What is the one decision that influences most peoples' choices when enrolling in a plan for health insurance:
High deductible versus high monthly premium.
Annual out-of-pocket deductible expense limits typically vary with inverse proportion to your monthly premium payments. So the higher your deductible limit, the lower your monthly premiums will be. The lower your deductible limit is, the higher your monthly premiums will be.
So when does it make sense for you to have, under an insurance plan, high deductible limits?
Typically, if you and / or your dependents are generally healthy and rarely ever need to go to the doctor, it would be more cost-effective in the long-run to opt for the plan that has the higher deductible. Your monthly premiums will be much lower. And whenever, if ever you do need to go to the doctor, you will have to pay for your doctor visits and your prescriptions out of your own pocket (unless you have a set copay amount.)
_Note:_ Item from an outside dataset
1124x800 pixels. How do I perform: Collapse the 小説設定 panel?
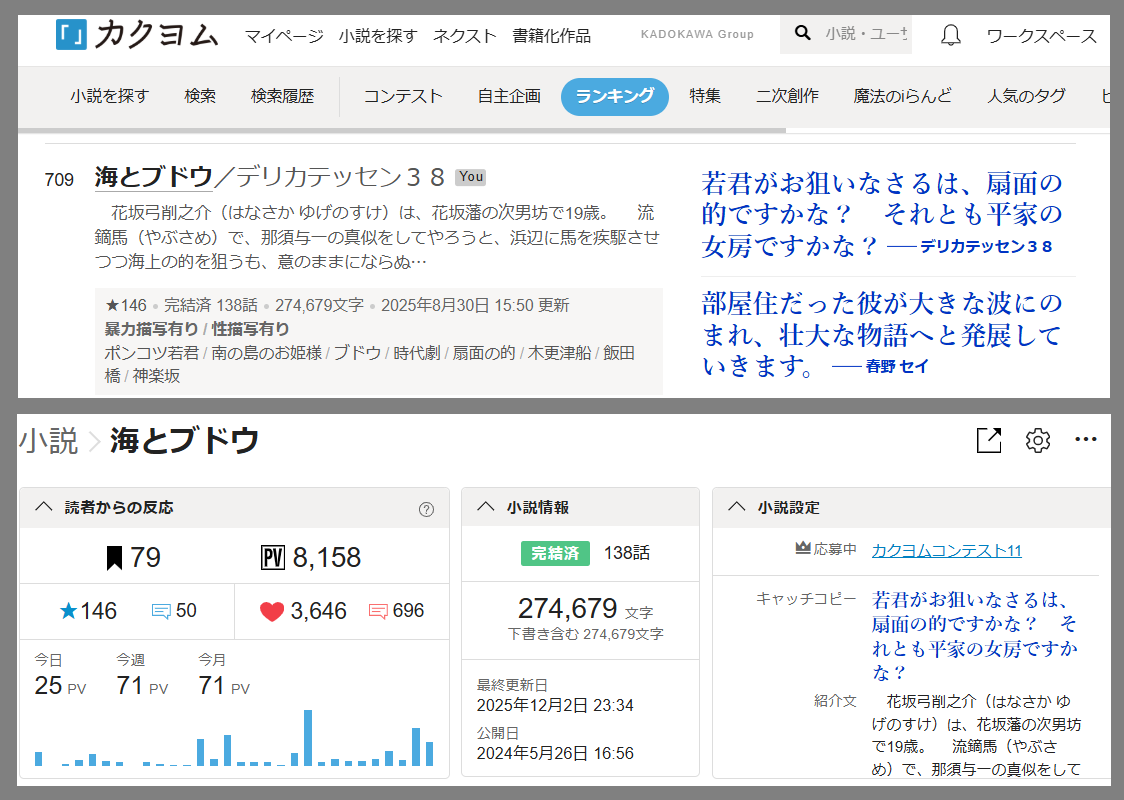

On the other hand, if you and / or your dependents have a frequent need to visit the doctor, are on chronic medication, or if you have a need for maternity coverage, then it might make more sense to opt for plans with a higher premium and lower deductible.
Yes, you will be paying a higher health insurance bill every month. But you will have to pay less money in out-of-pocket costs. In other words, your medical expenses will be more fixed every month. This makes budgeting your medical expenses much easier. If you have less of a need for health insurance, high deductible plans make more sense, since your medical expenses would be variable and less frequent.